[TASK TO COMPLETE]
Could you scale the stretch of records from the start through the line containing "(x=317, y=466)", giving every line again with its request, and multiplying each coordinate in the answers by 1.05, rounded to whole numbers with halves rounded up? Leave all numbers in the requests as they are.

[MATERIALS PROVIDED]
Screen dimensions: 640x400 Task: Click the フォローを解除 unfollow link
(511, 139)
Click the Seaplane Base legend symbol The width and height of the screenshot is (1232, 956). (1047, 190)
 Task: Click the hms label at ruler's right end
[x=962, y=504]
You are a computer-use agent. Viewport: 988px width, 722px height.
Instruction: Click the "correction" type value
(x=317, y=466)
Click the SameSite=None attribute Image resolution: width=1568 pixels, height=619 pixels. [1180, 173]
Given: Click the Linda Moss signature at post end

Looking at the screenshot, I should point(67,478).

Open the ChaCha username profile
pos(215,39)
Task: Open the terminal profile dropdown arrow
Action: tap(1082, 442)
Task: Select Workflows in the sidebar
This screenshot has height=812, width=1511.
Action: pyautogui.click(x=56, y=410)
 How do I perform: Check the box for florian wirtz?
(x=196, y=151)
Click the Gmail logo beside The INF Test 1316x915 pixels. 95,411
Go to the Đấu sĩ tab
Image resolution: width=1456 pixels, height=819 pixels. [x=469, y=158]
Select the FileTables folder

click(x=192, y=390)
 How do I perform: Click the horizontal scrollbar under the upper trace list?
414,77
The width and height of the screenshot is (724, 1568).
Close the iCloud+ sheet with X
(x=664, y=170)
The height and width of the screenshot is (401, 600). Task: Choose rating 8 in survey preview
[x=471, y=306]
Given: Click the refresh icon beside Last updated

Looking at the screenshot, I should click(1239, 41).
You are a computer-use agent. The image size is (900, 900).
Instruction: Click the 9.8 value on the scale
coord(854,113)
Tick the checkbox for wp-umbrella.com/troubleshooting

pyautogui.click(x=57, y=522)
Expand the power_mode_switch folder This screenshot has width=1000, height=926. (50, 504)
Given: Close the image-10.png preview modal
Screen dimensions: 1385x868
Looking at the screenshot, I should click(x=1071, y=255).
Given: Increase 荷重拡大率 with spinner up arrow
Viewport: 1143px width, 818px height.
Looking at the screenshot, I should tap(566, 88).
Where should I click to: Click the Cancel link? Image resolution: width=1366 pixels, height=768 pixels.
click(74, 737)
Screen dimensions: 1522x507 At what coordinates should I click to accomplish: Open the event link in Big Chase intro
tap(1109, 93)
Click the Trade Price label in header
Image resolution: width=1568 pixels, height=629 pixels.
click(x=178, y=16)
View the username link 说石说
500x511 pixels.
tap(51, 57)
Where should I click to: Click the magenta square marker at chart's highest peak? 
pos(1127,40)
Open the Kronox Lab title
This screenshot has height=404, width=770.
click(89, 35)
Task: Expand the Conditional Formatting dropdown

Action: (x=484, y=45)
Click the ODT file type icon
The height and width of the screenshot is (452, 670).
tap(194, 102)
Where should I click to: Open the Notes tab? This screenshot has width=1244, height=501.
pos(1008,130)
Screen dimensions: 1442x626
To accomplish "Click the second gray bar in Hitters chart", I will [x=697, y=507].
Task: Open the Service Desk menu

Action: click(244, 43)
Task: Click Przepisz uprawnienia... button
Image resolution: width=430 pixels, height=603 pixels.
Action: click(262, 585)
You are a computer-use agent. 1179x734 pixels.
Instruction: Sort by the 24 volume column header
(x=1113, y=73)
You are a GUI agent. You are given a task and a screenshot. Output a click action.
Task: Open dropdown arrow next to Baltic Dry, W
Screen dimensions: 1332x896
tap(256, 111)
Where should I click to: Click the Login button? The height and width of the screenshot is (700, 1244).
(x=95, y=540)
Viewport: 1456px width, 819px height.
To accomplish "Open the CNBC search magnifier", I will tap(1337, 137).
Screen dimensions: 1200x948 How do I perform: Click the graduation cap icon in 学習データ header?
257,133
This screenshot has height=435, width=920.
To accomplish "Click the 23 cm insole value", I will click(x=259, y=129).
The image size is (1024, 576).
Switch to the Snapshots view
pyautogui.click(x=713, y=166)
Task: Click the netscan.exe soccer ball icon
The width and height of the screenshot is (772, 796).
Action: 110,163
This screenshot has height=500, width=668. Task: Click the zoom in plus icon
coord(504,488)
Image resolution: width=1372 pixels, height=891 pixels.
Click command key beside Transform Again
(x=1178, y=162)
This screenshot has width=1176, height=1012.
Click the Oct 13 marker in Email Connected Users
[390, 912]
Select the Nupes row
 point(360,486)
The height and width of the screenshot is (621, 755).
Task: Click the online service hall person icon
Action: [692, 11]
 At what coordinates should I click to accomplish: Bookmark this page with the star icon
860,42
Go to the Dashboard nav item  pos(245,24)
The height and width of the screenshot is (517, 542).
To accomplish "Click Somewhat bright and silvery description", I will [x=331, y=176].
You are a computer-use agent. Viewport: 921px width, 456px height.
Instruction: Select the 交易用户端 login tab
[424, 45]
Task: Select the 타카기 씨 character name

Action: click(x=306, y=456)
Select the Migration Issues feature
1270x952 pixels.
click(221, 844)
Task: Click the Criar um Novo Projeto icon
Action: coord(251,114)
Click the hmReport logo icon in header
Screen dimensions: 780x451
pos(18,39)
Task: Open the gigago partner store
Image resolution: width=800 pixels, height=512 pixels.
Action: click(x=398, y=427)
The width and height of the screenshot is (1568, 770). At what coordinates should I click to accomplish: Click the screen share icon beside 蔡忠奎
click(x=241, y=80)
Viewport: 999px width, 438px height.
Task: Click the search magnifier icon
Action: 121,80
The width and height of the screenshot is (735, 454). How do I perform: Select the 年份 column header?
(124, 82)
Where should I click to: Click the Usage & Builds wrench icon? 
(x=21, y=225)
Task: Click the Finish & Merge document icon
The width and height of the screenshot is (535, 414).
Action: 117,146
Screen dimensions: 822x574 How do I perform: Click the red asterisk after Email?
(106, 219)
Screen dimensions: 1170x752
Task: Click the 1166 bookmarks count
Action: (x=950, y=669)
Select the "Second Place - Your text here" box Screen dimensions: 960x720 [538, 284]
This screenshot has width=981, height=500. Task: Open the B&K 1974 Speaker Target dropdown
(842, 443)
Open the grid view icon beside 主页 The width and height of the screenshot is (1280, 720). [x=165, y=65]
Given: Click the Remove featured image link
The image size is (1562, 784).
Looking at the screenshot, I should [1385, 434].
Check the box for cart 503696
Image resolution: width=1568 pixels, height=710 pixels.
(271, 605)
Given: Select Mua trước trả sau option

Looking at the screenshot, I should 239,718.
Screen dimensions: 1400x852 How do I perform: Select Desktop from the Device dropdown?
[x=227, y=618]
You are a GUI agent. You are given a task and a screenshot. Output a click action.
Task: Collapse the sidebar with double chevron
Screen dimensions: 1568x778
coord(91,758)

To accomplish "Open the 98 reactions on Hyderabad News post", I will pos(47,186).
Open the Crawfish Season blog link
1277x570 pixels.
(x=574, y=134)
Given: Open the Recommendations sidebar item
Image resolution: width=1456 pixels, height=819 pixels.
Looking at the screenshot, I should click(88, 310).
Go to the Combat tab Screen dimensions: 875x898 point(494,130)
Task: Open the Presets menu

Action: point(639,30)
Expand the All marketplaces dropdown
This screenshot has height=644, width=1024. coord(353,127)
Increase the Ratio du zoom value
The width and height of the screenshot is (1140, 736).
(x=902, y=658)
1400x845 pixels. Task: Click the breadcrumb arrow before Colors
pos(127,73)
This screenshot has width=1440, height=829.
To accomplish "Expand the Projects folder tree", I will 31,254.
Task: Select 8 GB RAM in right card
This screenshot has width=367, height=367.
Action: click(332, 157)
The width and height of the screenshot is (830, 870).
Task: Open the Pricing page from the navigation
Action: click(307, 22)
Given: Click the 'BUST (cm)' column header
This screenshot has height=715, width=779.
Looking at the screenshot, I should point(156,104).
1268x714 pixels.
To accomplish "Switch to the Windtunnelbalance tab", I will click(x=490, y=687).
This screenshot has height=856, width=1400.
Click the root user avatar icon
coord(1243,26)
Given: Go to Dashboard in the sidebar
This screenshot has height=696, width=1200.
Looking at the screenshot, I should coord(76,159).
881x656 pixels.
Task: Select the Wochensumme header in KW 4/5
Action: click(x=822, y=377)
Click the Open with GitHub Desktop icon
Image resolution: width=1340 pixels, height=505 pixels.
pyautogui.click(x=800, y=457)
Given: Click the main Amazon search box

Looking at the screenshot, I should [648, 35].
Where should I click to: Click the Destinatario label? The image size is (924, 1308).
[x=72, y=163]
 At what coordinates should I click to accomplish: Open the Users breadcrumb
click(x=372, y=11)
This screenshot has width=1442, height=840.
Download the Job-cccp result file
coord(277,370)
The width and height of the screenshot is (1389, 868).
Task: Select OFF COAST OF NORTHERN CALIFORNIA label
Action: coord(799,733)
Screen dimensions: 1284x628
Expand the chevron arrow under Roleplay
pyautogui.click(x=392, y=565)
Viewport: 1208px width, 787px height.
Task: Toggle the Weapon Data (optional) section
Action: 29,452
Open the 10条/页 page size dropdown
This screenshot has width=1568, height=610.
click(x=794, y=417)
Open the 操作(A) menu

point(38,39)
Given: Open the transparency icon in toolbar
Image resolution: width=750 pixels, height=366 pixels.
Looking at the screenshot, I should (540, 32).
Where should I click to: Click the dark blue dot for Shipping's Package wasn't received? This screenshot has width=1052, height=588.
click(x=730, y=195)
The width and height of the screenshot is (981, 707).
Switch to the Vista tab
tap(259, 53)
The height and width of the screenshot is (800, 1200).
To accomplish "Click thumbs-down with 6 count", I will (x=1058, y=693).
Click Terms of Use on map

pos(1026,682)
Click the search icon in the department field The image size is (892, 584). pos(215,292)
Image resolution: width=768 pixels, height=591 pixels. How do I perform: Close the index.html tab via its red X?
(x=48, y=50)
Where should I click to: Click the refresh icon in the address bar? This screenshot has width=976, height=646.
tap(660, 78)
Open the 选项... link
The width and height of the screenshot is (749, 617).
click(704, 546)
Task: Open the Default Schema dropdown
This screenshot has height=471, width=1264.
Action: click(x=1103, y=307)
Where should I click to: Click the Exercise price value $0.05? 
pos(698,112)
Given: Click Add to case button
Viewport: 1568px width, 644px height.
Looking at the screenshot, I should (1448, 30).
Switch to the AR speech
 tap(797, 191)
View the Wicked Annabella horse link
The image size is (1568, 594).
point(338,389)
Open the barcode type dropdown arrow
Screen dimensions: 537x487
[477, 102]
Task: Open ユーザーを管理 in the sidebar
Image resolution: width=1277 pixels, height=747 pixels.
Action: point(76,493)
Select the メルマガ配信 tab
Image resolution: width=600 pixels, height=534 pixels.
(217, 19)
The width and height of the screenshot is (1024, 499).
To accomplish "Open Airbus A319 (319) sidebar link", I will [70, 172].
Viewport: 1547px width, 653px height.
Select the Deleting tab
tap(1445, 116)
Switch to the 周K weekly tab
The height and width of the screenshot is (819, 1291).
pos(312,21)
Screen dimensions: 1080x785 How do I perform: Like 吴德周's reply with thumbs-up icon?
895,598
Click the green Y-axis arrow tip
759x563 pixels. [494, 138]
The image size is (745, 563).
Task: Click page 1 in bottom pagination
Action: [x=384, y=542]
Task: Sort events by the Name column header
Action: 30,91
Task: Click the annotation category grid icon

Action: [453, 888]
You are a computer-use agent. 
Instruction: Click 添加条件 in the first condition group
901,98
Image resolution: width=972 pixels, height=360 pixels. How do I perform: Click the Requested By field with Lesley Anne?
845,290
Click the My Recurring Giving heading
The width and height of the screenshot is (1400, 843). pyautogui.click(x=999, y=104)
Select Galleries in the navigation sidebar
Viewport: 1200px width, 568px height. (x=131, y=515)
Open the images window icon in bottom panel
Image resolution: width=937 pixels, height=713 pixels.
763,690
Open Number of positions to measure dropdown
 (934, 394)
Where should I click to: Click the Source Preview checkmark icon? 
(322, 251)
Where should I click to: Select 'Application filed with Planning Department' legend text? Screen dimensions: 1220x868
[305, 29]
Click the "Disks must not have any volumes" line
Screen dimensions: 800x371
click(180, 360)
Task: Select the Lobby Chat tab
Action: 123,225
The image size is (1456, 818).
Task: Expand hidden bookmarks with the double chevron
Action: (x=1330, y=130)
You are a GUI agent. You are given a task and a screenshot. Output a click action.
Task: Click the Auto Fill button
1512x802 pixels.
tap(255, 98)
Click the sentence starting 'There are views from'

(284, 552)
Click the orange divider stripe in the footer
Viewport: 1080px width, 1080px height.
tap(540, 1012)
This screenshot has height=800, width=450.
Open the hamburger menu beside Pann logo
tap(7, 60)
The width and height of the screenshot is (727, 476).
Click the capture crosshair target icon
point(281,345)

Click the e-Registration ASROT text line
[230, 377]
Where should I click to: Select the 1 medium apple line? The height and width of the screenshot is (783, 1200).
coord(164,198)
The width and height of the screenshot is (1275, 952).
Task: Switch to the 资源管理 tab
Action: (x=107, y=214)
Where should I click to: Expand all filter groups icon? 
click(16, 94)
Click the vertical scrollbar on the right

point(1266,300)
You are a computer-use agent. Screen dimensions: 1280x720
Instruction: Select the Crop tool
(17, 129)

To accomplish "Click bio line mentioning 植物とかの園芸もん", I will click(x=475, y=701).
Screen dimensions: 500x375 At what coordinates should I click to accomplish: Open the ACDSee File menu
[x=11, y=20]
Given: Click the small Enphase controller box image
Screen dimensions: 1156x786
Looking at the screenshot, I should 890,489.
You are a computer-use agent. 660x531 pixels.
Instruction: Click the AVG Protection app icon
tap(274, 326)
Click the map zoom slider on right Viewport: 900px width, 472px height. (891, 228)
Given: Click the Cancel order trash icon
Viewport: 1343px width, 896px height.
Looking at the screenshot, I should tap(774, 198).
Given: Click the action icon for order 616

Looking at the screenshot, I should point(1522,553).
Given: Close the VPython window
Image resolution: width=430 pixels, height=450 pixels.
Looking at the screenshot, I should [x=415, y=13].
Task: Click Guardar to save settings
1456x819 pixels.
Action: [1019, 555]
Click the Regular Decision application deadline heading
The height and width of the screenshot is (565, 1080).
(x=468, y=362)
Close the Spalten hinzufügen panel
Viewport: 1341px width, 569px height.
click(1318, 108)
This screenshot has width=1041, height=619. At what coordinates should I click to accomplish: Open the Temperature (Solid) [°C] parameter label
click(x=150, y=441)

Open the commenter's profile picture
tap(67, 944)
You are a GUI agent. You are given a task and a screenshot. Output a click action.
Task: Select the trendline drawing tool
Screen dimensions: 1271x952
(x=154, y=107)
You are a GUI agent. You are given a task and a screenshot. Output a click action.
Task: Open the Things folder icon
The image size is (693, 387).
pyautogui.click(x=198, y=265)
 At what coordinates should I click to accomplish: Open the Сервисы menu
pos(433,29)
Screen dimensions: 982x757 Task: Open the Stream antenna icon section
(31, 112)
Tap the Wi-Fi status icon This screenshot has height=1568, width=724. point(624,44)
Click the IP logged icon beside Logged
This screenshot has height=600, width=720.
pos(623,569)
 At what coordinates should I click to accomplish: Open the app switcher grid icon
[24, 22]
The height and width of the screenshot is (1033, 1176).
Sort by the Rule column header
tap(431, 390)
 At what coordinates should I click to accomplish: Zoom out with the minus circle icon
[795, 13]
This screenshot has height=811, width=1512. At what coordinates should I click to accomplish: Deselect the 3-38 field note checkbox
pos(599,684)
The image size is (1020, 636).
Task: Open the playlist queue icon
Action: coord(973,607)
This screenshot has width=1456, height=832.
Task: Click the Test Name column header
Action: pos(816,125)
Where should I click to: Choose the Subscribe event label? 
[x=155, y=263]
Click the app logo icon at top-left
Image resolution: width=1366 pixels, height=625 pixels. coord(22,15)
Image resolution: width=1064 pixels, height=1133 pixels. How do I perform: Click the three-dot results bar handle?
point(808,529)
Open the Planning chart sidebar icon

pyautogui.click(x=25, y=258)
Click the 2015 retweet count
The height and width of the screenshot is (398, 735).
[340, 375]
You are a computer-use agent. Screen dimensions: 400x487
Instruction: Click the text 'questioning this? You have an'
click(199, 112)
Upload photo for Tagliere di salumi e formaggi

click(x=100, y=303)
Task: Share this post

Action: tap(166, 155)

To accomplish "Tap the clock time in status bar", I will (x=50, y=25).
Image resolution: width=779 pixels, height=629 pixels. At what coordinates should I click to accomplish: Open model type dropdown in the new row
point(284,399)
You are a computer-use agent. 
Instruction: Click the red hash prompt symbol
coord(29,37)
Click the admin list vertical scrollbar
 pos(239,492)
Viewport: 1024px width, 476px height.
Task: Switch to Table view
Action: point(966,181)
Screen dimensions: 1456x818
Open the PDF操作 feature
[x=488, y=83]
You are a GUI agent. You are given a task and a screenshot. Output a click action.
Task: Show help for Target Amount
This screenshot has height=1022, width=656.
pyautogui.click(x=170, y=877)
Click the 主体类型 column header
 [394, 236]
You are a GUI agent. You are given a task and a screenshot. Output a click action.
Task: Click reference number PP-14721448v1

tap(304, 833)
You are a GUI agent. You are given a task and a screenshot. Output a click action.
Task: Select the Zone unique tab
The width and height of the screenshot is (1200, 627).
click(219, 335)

[SOLUTION TO THIS EXERCISE]
Screen dimensions: 640x400 Task: Click the フォローを解除 unfollow link
(537, 146)
Click the Seaplane Base legend symbol The width and height of the screenshot is (1232, 956). (1099, 200)
 Task: Click the hms label at ruler's right end
[x=1010, y=529]
You are a computer-use agent. Viewport: 988px width, 722px height.
Instruction: Click the "correction" type value
(x=333, y=489)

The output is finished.